Writing earlier this week for The Hill’s Congress Blog, former Planned Parenthood clinic director Abby Johnson confronted Congress with the ugly, undeniable truth of how social and fiscal issues are linked:

“Planned Parenthood gets one-third of its entire budget from taxpayer funding and performed more than 650,000 abortions between 2008 and 2009. An abortion is expensive. Its cost includes pay for the doctor, supporting medical staff, their health benefits packages, and malpractice insurance. As clinic director, I saw how money affiliate clinics receive from several sources is combined into one pot, not set aside for specific services.”

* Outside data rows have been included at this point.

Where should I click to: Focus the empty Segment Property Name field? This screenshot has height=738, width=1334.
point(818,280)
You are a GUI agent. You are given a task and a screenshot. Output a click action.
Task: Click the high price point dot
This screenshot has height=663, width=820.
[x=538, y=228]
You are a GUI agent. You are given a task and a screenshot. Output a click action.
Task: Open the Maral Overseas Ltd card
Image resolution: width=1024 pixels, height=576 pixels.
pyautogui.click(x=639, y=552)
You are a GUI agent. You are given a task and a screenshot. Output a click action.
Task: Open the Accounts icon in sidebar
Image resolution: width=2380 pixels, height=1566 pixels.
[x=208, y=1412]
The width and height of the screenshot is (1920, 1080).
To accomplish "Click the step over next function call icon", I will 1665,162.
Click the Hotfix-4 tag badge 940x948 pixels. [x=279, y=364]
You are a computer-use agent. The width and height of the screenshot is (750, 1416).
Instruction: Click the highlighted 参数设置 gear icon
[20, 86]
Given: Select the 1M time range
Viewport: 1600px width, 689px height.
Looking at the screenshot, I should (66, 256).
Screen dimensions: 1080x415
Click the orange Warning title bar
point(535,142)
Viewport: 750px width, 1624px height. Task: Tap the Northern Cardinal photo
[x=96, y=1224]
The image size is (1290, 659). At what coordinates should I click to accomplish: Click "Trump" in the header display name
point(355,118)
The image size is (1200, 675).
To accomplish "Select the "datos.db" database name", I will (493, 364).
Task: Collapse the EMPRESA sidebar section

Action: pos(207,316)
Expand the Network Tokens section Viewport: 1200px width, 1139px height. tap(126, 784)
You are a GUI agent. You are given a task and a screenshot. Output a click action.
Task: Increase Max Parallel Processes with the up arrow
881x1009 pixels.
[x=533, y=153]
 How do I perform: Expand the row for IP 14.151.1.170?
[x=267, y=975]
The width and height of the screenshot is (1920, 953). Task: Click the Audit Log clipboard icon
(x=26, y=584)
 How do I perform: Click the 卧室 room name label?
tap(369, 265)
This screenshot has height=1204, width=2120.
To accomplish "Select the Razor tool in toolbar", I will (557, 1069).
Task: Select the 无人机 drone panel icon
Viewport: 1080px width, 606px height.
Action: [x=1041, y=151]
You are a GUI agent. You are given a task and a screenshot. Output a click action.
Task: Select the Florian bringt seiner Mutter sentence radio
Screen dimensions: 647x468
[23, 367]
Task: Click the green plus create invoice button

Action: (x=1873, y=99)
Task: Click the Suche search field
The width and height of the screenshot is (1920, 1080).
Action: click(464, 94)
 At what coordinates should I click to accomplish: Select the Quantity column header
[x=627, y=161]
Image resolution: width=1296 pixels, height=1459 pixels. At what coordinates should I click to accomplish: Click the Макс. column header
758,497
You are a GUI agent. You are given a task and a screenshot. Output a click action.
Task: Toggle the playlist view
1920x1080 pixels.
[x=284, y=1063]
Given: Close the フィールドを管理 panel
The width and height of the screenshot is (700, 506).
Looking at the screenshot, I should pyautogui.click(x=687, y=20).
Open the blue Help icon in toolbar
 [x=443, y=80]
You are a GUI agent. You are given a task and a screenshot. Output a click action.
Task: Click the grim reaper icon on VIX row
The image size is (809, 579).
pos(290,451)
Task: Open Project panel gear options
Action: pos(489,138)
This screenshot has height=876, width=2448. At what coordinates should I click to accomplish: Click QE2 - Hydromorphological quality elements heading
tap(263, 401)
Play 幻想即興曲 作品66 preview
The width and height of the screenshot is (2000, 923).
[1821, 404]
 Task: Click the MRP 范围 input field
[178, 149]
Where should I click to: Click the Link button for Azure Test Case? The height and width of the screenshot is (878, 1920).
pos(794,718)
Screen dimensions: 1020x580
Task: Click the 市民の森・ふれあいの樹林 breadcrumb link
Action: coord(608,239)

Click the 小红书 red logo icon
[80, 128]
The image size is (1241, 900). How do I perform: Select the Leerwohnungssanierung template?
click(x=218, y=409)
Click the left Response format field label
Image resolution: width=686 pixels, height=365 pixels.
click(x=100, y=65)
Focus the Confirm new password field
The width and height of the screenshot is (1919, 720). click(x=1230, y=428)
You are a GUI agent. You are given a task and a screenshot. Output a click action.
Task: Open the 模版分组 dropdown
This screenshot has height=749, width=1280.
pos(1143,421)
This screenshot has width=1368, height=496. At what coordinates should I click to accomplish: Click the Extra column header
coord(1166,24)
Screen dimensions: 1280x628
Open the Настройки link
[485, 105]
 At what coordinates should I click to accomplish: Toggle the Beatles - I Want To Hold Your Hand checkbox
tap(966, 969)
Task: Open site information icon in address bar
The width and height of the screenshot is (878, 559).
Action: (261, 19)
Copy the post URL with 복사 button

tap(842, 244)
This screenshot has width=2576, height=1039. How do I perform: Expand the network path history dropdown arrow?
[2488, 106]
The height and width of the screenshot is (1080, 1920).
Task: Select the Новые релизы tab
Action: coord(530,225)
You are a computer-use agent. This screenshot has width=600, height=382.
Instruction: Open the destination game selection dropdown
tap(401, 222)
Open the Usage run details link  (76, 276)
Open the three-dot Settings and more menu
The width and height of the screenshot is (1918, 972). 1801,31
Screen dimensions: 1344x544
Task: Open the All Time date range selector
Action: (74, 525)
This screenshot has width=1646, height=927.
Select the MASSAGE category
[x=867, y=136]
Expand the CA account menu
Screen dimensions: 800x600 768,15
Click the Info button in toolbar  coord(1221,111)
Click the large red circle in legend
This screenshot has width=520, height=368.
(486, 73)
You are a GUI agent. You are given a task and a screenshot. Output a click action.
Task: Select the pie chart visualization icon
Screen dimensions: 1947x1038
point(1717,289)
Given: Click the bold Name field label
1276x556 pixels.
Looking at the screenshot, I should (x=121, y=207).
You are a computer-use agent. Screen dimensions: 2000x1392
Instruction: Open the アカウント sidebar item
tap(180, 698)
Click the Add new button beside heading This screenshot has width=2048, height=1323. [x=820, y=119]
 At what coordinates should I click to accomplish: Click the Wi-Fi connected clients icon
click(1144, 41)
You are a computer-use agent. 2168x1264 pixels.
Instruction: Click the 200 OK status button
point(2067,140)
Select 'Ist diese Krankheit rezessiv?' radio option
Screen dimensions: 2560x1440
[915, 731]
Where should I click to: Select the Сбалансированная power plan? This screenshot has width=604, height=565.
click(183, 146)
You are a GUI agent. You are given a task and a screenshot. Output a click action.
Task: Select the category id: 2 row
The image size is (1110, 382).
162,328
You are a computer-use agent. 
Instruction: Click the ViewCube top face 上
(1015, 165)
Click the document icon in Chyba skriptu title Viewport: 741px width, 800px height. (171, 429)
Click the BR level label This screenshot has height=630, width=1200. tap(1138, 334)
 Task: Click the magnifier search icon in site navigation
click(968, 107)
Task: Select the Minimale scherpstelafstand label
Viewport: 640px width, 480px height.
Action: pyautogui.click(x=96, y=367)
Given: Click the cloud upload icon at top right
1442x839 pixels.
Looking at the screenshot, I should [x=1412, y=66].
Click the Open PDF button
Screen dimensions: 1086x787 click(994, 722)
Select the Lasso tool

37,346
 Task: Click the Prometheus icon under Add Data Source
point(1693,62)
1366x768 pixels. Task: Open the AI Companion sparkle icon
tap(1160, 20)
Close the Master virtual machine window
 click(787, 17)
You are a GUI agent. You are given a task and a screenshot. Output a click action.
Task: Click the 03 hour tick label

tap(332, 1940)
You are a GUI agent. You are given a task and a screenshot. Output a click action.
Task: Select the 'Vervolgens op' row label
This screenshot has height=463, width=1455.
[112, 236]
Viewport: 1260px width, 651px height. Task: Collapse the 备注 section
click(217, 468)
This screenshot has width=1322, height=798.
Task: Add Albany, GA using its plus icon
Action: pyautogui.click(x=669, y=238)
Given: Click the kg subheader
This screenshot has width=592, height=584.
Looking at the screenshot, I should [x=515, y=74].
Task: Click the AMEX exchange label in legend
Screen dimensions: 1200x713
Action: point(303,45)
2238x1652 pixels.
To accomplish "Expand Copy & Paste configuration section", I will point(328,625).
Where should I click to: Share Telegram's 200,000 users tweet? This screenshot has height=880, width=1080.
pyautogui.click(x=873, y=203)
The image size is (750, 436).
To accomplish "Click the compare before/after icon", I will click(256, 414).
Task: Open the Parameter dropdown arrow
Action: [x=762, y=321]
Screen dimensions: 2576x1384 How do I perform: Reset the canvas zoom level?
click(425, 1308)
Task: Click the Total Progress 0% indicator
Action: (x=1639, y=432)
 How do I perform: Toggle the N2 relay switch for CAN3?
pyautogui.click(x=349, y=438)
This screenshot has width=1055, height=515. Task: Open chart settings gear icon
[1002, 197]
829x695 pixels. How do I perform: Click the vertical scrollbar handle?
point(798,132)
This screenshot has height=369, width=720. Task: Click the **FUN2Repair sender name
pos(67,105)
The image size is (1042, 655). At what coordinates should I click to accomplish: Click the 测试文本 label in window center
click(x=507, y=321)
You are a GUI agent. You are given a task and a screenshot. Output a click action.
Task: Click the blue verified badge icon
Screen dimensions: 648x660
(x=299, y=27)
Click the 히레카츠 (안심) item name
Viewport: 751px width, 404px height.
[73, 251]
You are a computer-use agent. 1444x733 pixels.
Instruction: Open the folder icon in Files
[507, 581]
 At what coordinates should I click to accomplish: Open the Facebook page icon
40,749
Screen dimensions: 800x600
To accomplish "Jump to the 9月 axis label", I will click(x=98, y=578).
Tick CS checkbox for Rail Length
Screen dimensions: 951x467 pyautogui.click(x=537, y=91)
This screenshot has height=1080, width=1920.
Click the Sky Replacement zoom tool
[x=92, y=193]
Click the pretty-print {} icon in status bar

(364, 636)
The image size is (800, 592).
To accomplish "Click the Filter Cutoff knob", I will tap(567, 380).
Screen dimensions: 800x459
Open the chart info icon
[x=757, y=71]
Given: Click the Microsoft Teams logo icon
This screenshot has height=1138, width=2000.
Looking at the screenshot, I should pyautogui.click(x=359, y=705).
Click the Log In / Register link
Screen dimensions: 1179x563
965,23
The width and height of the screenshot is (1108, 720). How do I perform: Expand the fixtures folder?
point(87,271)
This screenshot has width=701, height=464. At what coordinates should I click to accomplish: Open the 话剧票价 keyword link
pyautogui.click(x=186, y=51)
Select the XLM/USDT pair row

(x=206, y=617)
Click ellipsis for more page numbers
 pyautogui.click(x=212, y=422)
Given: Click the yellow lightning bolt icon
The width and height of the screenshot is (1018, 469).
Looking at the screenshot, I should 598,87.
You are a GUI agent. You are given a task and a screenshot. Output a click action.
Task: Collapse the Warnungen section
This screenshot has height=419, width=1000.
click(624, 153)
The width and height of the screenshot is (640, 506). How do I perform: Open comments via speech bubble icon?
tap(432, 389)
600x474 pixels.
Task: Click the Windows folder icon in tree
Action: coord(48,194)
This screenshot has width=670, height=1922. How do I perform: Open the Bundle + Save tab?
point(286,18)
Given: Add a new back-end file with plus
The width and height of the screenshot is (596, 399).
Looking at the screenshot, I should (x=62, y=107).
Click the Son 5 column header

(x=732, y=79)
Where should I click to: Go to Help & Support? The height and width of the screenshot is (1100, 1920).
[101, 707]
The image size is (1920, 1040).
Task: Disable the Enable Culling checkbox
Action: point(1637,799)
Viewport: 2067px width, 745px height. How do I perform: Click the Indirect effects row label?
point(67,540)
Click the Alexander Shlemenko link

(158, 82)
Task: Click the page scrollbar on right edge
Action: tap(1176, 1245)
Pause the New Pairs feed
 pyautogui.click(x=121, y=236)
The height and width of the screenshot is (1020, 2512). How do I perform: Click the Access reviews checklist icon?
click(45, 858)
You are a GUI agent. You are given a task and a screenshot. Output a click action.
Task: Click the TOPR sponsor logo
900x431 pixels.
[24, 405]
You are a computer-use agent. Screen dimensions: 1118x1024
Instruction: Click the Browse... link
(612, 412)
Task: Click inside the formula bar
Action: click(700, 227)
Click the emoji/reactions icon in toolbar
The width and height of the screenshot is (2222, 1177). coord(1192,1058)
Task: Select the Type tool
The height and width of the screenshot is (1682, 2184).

Johnson’s modesty — or embarrassment — kept her from mentioning she was Planned Parenthood’s “employee of the year” in Texas for 2008. If she had been blowing the whistle on Enron, Halliburton, or Donald Rumsfeld’s Pentagon, Dowd likely would’ve devoted an entire column to her.

What is even worse is that Dowd, a champion of radical feminism, in the same column only adds to the fallacy that women cannot handle matters of higher math and finance when she attempts to equate long overdue budget cuts to government meddling in our personal lives.

In truth, defunding Planned Parenthood, the National Endowment for the Arts, Public Broadcasting, and NPR actually removes government interference from our lives. Forcing taxpayers to fund these pet liberal entitlements, when alternatives abound and the government is mired in debt, is fiscal insanity.

Likewise, Dowd’s focus on “Don’t Ask, Don’t Tell” (DADT) is just another smokescreen to mask the coming agenda. In off-the-record conversations, officers say they are convinced this is just an attempt to put the U.S. military’s stamp of approval on same-sex “marriage,” complete with financial benefits guaranteed by American taxpayers. With DADT’s repeal, an enlisted man can now knock on the ship captain’s door, announce he is “gay” and has a spouse in Massachusetts with whom he’d like to a) live in military-provided housing once he gets back to port and b) have covered under his health benefits package. There’s that link between social and fiscal issues again.

All this, despite the fact that those same American taxpayers who would pay for these benefits have already voted in 31 out of 31 state elections to preserve marriage as the union of a man and a woman, states that include the liberal bastions of Maine, Oregon, Hawaii, and California (twice).

In the movie, Arthur eventually abandoned adolescent denial for adult responsibility; it would be helpful if the Maureen Dowds of the world would do the same.

Penny Young Nance is CEO of Concerned Women for America, the nation’s largest public policy women’s organization.